# Scratches on windows and bodywork



## bijgouder (Sep 18, 2009)

I've done a search, but not got very far with this. Is there a reliable way to remove scratches from plastic windows and paintwork, some of which extends more or less the whole length of my 2007 Bessacarr E795?


----------



## 96299 (Sep 15, 2005)

For the windows - something like 'Fenwicks windowize' is pretty good having used it myself. Not sure what to use on the paintwork except maybe a T-Cut and polish?

Steve


----------



## barryd (May 9, 2008)

Ive used Brasso on window scratches, work quite well and T Cut and Wax polish on metal work on the van. Both work quite well.


----------



## spykal (May 9, 2005)

+1 for  for Fenwicks Windowize << for the window scratches and for the those on the bodywork have a look at the Farecla range of products.
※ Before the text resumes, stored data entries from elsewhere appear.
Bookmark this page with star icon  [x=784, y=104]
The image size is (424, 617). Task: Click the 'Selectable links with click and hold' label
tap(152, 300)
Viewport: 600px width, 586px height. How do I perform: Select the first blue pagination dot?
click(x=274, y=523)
Maybe starting with the least aggressive one which is called ( appropriately :laugh Farecla  Professional Scratch Remover Liquid <<

P.S. You don't have to buy from amazon but they were the first links I found:wink2:

P.P.S how to use the Farecla video http://www.g3pro.com/videos/#gfl_3fz8qlE


----------



## Blizzard (Sep 21, 2009)

I use Brasso dubbing for the windows and they come up like new. 
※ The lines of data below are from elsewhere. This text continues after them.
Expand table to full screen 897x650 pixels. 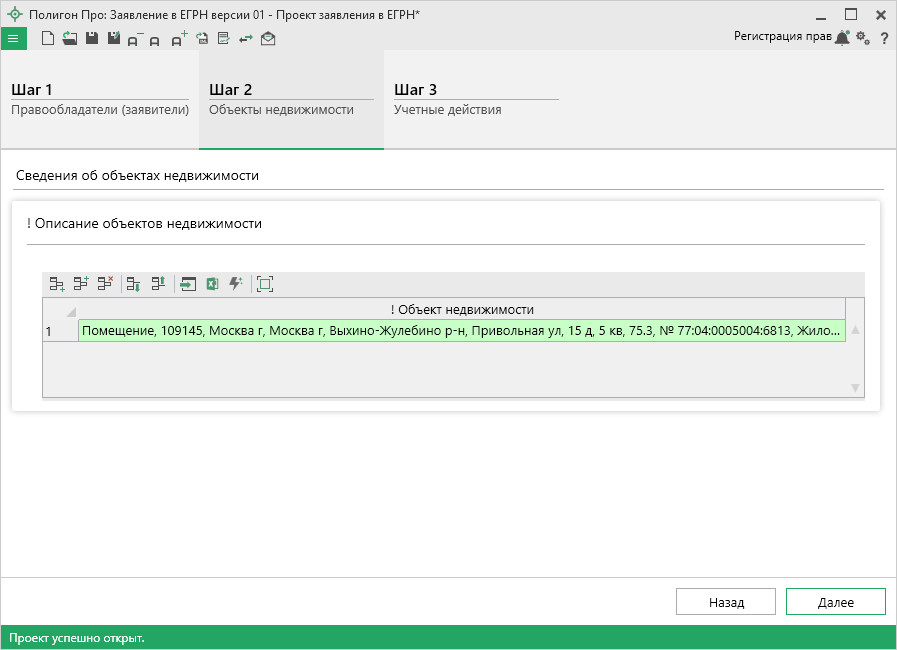[265, 284]
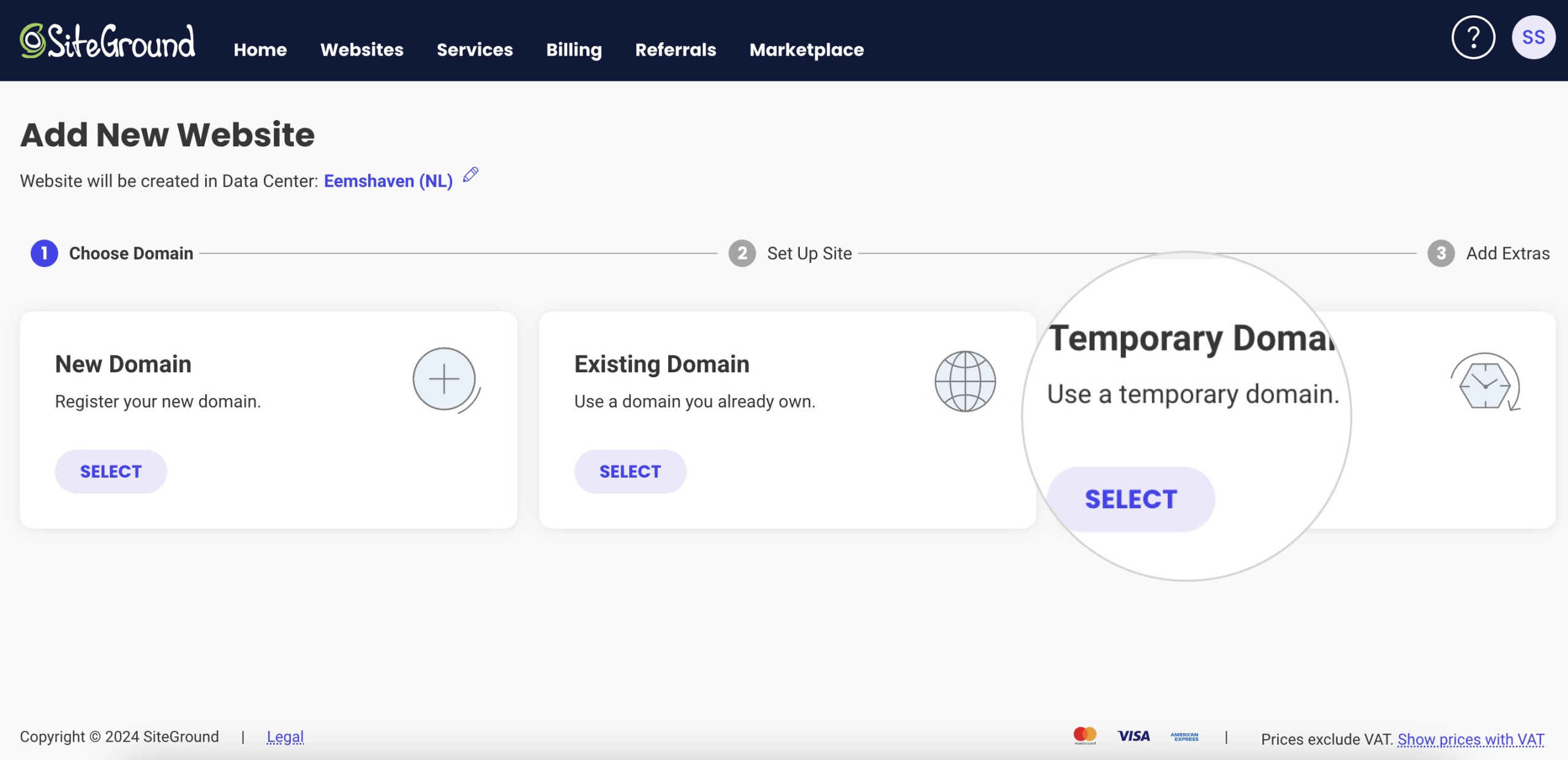Click the Services navigation tab
Screen dimensions: 1568x760
pyautogui.click(x=475, y=48)
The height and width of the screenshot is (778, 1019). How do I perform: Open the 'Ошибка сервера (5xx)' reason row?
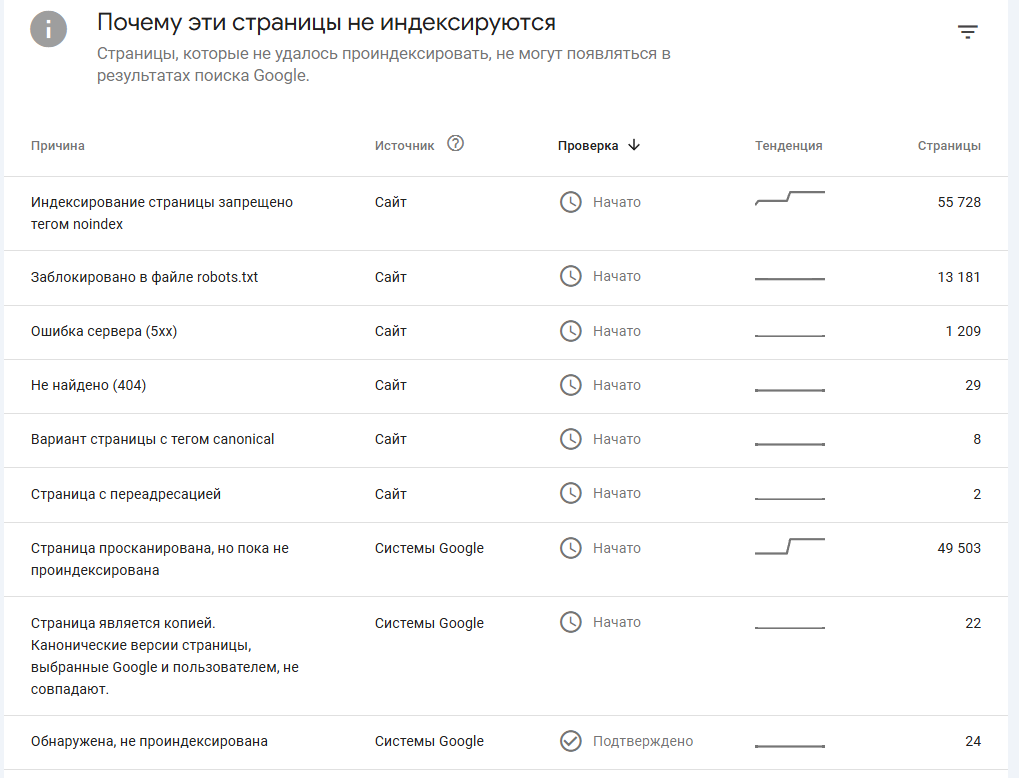coord(104,331)
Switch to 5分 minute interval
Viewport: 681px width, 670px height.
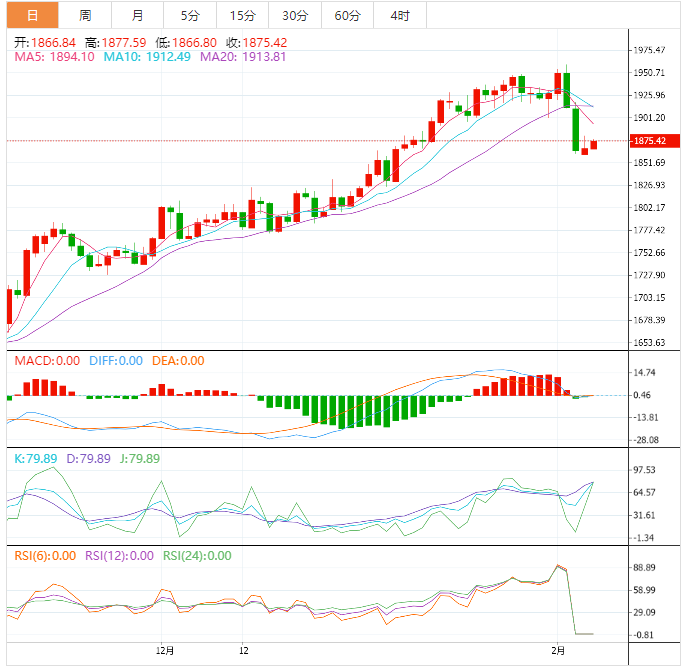189,15
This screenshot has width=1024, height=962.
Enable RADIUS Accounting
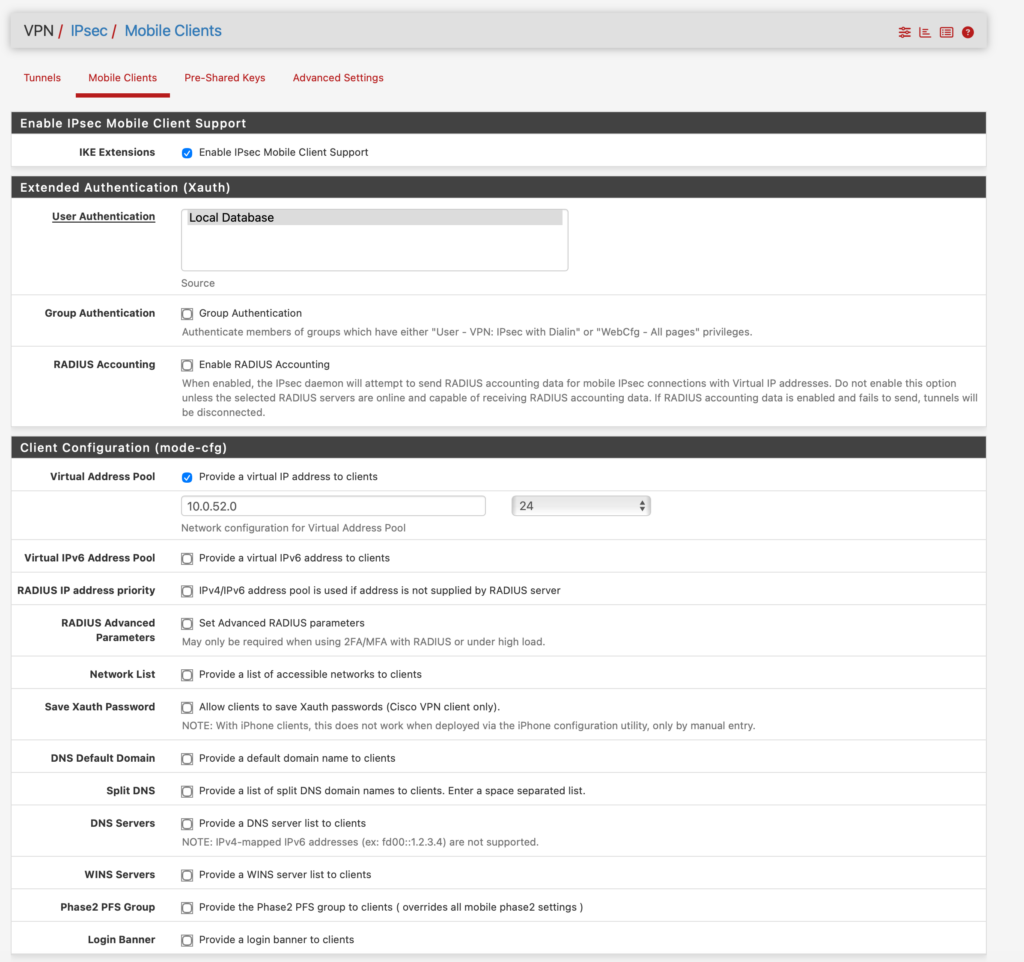point(187,364)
Farecla for paintwork, IMO much better than Tcut.


----------



## nickkdx (May 26, 2009)

I used Autoglm super resin polish on my windows and body, mine painted aluminium body panels.


----------



## BrianJP (Sep 17, 2010)

T cut not ideal for GRP .
Use Meguirs RV / Marine polishes.Also removes scratches from acrylic windows


----------



## david-david (Feb 24, 2013)

Meguiars PlastRX for me 

http://www.cleanyourcar.co.uk/engine-and-exterior/meguiars-plastrx/prod_283.html

Nice little video showing results.


----------



## Jezport (Jun 19, 2008)

Brasso and Tcut have ammonia in them so will degrade gelcoat and plastic windows so are best avoided. This stuff will do windows and GRP without damage http://www.ebay.co.uk/itm/Surface-R...emoves-black-marks-stripes-/111690382165?rd=1


----------



## Pudsey_Bear (Sep 25, 2008)

bijgouder said:


> I've done a search, but not got very far with this. Is there a reliable way to remove scratches from plastic windows and paintwork, some of which extends more or less the whole length of my 2007 Bessacarr E795?
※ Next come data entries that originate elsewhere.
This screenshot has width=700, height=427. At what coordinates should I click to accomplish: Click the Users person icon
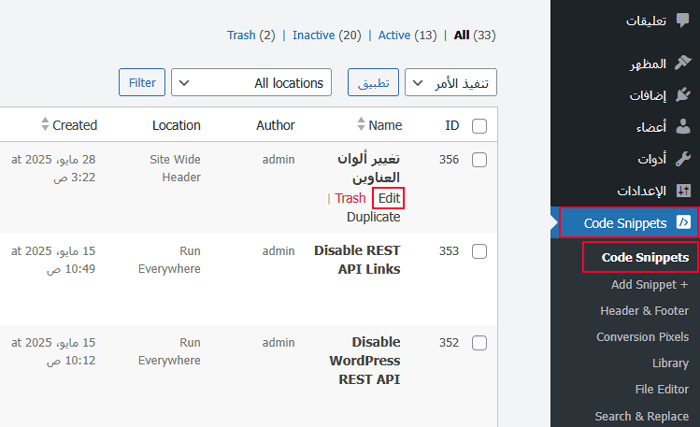pos(683,127)
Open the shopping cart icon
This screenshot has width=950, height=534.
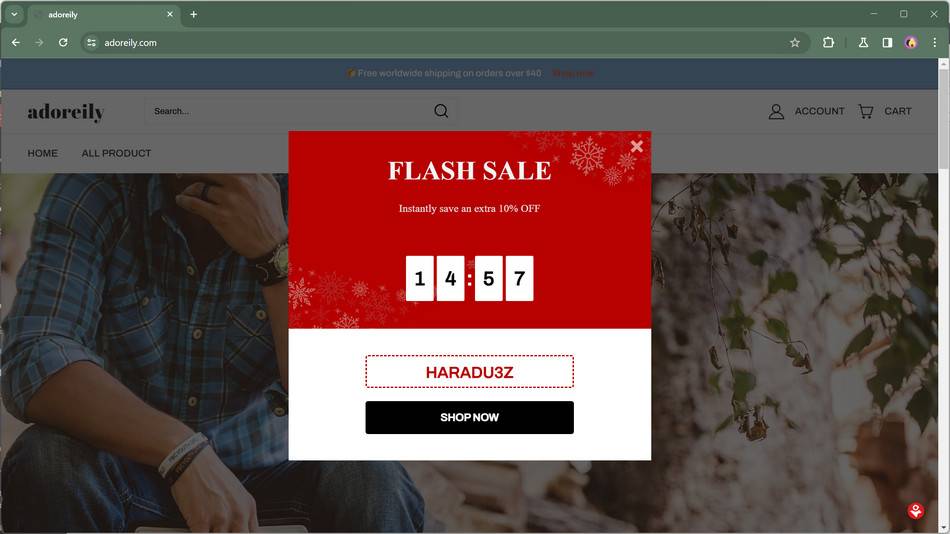click(x=866, y=112)
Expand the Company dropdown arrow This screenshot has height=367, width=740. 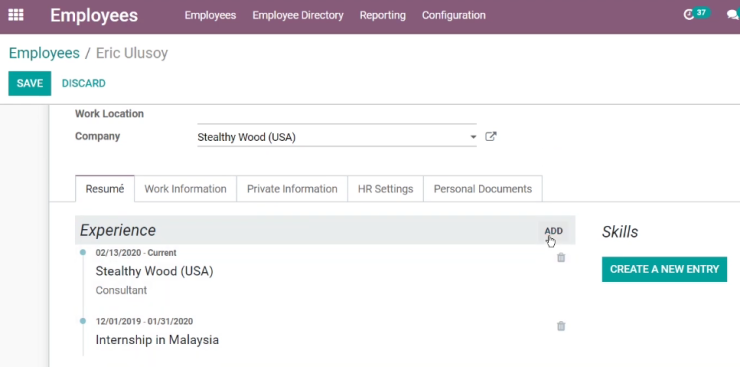click(473, 137)
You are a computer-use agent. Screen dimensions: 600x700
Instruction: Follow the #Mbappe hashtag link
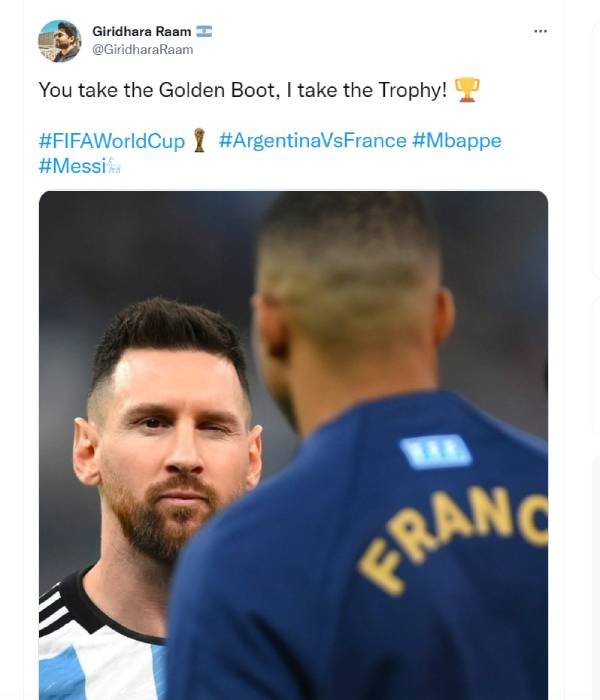coord(456,141)
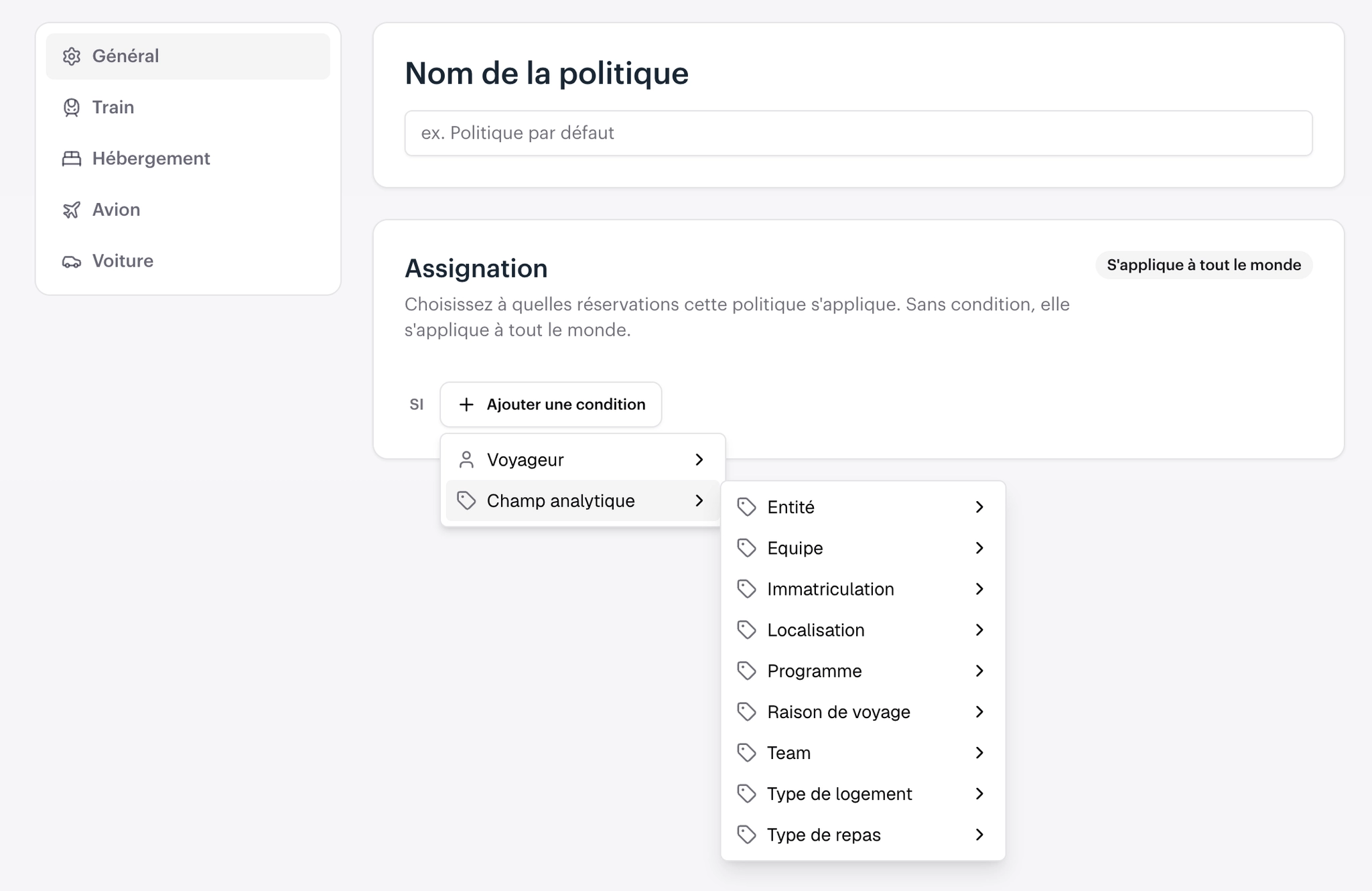Click the tag icon beside Champ analytique

tap(466, 500)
I found that T-Cut with one of the orbital car polishing machines (the £15 ones) works really well, use plenty of water with it, granted it will leave the van in a mess, but a quick wash with one of the long brushes removes it all quickly, then a good hand polish to make it sparkle again.


----------



## Jezport (Jun 19, 2008)

Kev_n_Liz said:


> I found that T-Cut with one of the orbital car polishing machines (the £15 ones) works really well, use plenty of water with it, granted it will leave the van in a mess, but a quick wash with one of the long brushes removes it all quickly, then a good hand polish to make it sparkle again.


Tcut is not suitable for acrylic or polycarbonate as it can cause it to degrade.

Why use the wrong stuff when you can get the correct stuff for the job.


----------



## Pudsey_Bear (Sep 25, 2008)

Jezport said:


> Tcut is not suitable for acrylic or polycarbonate as it can cause it to degrade.
> 
> Why use the wrong stuff when you can get the correct stuff for the job.


5 vans loads of scratches from roadside branches, on narrow roads, no problems encountered, not had any plastic vans so far, if I do then a rethink might be needed.


----------